Terraform will perform the following actions:

  # opennebula_cluster.cluster will be created
  + resource "opennebula_cluster" "cluster" {
      + default_tags = (known after apply)
      + id           = (known after apply)
      + name         = "vhinfra-dev"
      + tags_all     = (known after apply)
    }

  # opennebula_datastore.datastore["vhinfra-dev-image"] will be created
  + resource "opennebula_datastore" "datastore" {
      + cluster_id             = (known after apply)
      + default_tags           = (known after apply)
      + driver                 = (known after apply)
      + id                     = (known after apply)
      + name                   = "vhinfra-dev-image"
      + restricted_directories = (known after apply)
      + safe_directories       = (known after apply)
      + tags_all               = (known after apply)
      + type                   = "image"

      + custom {
          + datastore = "fs"
          + transfer  = "ssh"
        }
    }

  # opennebula_datastore.datastore["vhinfra-dev-large"] will be created
  + resource "opennebula_datastore" "datastore" {
      + cluster_id             = (known after apply)
      + default_tags           = (known after apply)
      + driver                 = (known after apply)
      + id                     = (known after apply)
      + name                   = "vhinfra-dev-large"
      + restricted_directories = (known after apply)
      + safe_directories       = (known after apply)
      + tags_all               = (known after apply)
      + type                   = "system"

      + custom {
          + datastore = "fs"
          + transfer  = "ssh"
        }
    }

  # opennebula_datastore.datastore["vhinfra-dev-small"] will be created
  + resource "opennebula_datastore" "datastore" {
      + cluster_id             = (known after apply)
      + default_tags           = (known after apply)
      + driver                 = (known after apply)
      + id                     = (known after apply)
      + name                   = "vhinfra-dev-small"
      + restricted_directories = (known after apply)
      + safe_directories       = (known after apply)
      + tags_all               = (known after apply)
      + type                   = "system"

      + custom {
          + datastore = "fs"
          + transfer  = "ssh"
        }
    }

  # opennebula_host.host["opennebula_backend_dev"] will be created
  + resource "opennebula_host" "host" {
      + cluster_id   = (known after apply)
      + default_tags = (known after apply)
      + id           = (known after apply)
      + name         = "opennebula_backend_dev"
      + tags_all     = (known after apply)
      + type         = "custom"

      + custom {
          + information    = "qemu"
          + virtualization = "qemu"
        }
    }

  # opennebula_host.host["opennebula_backend_dev_2"] will be created
  + resource "opennebula_host" "host" {
      + cluster_id   = (known after apply)
      + default_tags = (known after apply)
      + id           = (known after apply)
      + name         = "opennebula_backend_dev_2"
      + tags_all     = (known after apply)
      + type         = "custom"

      + custom {
          + information    = "qemu"
          + virtualization = "qemu"
        }
    }

Plan: 6 to add, 0 to change, 0 to destroy.

Run 2:

terraform apply
opennebula_cluster.cluster: Refreshing state... [id=123]
opennebula_datastore.datastore["vhinfra-dev-small"]: Refreshing state... [id=203]
opennebula_host.host["opennebula_backend_dev"]: Refreshing state... [id=65]
opennebula_datastore.datastore["vhinfra-dev-large"]: Refreshing state... [id=202]
opennebula_datastore.datastore["vhinfra-dev-image"]: Refreshing state... [id=201]
opennebula_host.host["opennebula_backend_dev_2"]: Refreshing state... [id=64]

Terraform used the selected providers to generate the following execution plan.
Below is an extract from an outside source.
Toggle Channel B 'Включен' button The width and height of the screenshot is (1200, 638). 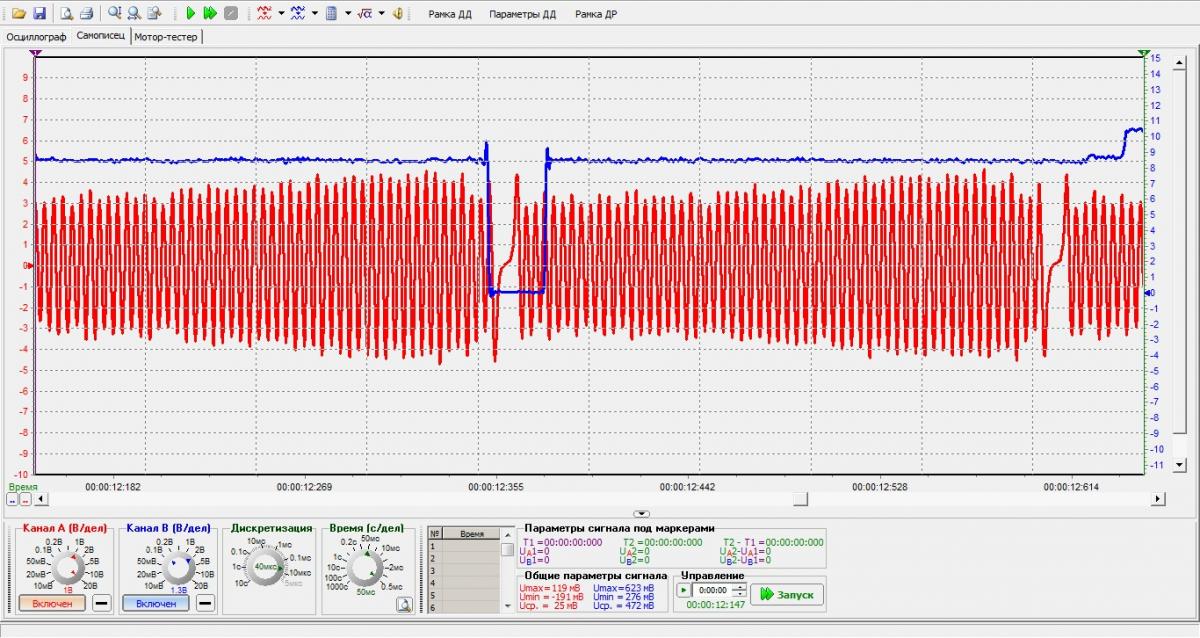click(155, 604)
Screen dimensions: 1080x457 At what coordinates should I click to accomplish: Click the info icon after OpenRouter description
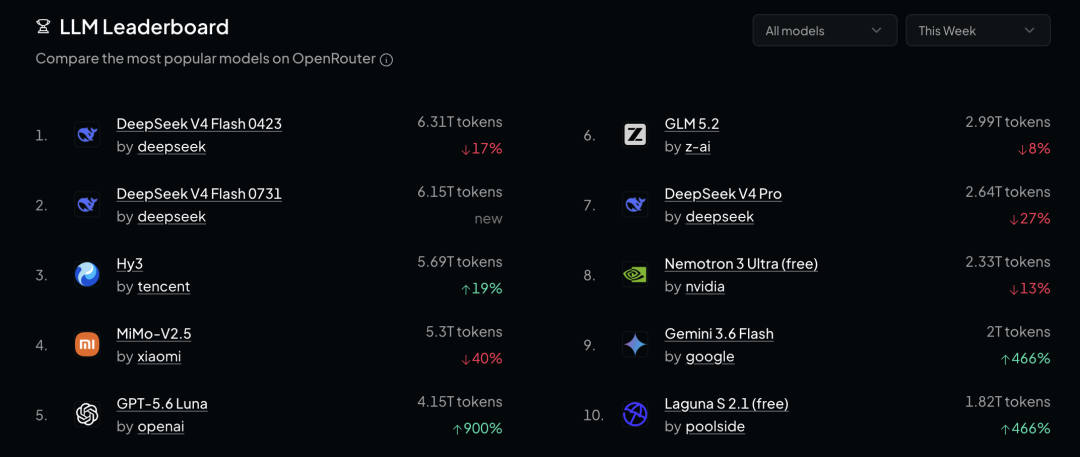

Resource actions are indicated with the following symbols:
  ~ update in-place

Terraform will perform the following actions:

  # opennebula_cluster.cluster will be updated in-place
  ~ resource "opennebula_cluster" "cluster" {
      ~ datastores       = [
          - 201,
          - 202,
          - 203,
        ]
      ~ hosts            = [
          - 64,
          - 65,
        ]
        id               = "123"
        name             = "vhinfra-dev"
        # (3 unchanged attributes hidden)
    }

Plan: 0 to add, 1 to change, 0 to destroy.

Expected behavior: No change is expected.

treywelsh commented 1 year ago

Thanks for the issue, good point, I forgot to check all inter resources relationships.

Actually it possible to tie a datastore/host to a cluster in two ways and the way it's implemented for now is problematic.

When you attach an host to a cluster via the cluster_id field like you did above, the hosts section of the cluster is still empty in the TF file, but when the provider read the cluster datas on cloud side it see that there is some hosts tied. And then it's sees a diff on the cluster resource and believe it has to remove the hosts and the clusters.

treywelsh commented 1 year ago

We need to remove the direct dependencies between the two resources.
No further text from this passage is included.